Saturday, March 21, 2009

Bernard Shaw's politics and "The Apple Cart"

Today I started uploading several bits from a 1975 BBC production of Shaw's 1929 political play "The Apple Cart" to one of my YouTube channels. A play I had never heard of. Spotted the DVD at the library. But it has some good parts, and a very fine appearance by Helen Mirren playing the dishy mistress to the king, Orinthia.

I never paid much attention to Shaw's politics as I'm very unsympathetic toward his Fabian Socialism. However, turns out we have some similar views on democracy, goverment work, and the voting public. And he expresses it much better!

To (Shavian) wit:

"...choose between Cabinet government and monarchical government: an issue on which I frankly say that I should be very sorry to win, as I cannot carry on without the support of a body of ministers whose existence gives the English people a sensation of self-government.

But not one of them will touch this drudgery of government, this public work that never ends because we cannot finish one job without creating ten fresh ones. We get no thanks for it because ninety-nine hundredths of it is unknown to the people, and the remaining hundredth is resented by them as an invasion of their liberty or an increase in their taxation.

Politics, once the centre of attraction for ability, public spirit, and ambition, has now become the refuge of a few fanciers of public speaking and party intrigue who find all the other avenues to distinction closed to them either by their lack of practical ability, their comparative poverty and lack of education, or, let me hasten to add, their hatred of oppression and injustice, and their contempt for the chicaneries and false pretences of commercialized professionalism.

Our work is no longer even respected. It is looked down on by our men of genius as dirty work. What great actor would exchange his stage? what great barrister his court? what great preacher his pulpit? for the squalor of the political arena in which we have to struggle with foolish factions in parliament and with ignorant voters in the constituencies?"

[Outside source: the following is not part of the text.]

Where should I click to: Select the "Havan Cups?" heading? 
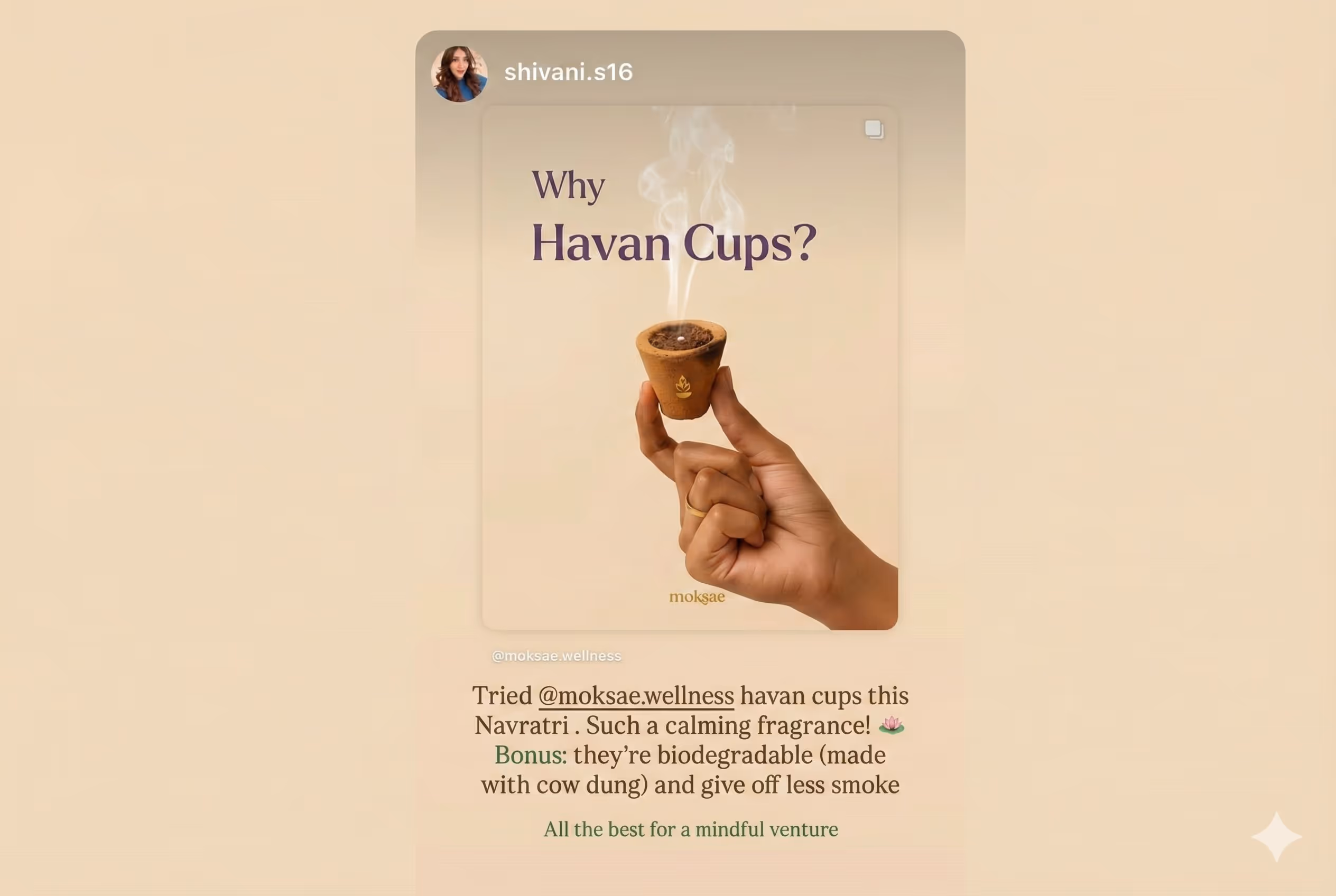[674, 244]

and from an interview (a 1929 piece in "The Observer"):

"Do you seriously think that democracy may drift into the state of things shown in the play?"

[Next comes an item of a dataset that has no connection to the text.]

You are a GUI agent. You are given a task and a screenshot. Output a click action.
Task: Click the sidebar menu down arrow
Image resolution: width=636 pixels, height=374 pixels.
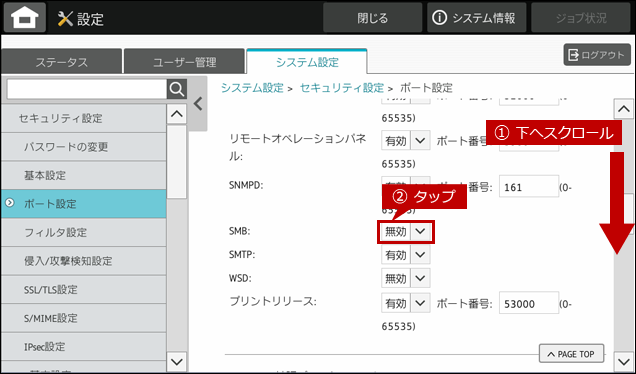(x=177, y=361)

"It has already drifted into it."

"Is not the tendency in this country towards a bigger percentage of voting and a more enlightened use of the franchise?"

"The tendency to disuse the franchise is so strong that in some countries it is a punishable offence not to vote. People vote in times of great social strain for which the government is blamed. The newly enfranchised (the women, for instance) vote whilst the novelty lasts. But in a condition of general satisfaction, or of general disgust at the failure of political parties to make good their promises, people will not vote. In the old vestries, for which anybody could vote, a little ring of men used to meet and elect one another without the interference of a single general elector. Shareholders' meetings are very much the same. Do you ever vote?"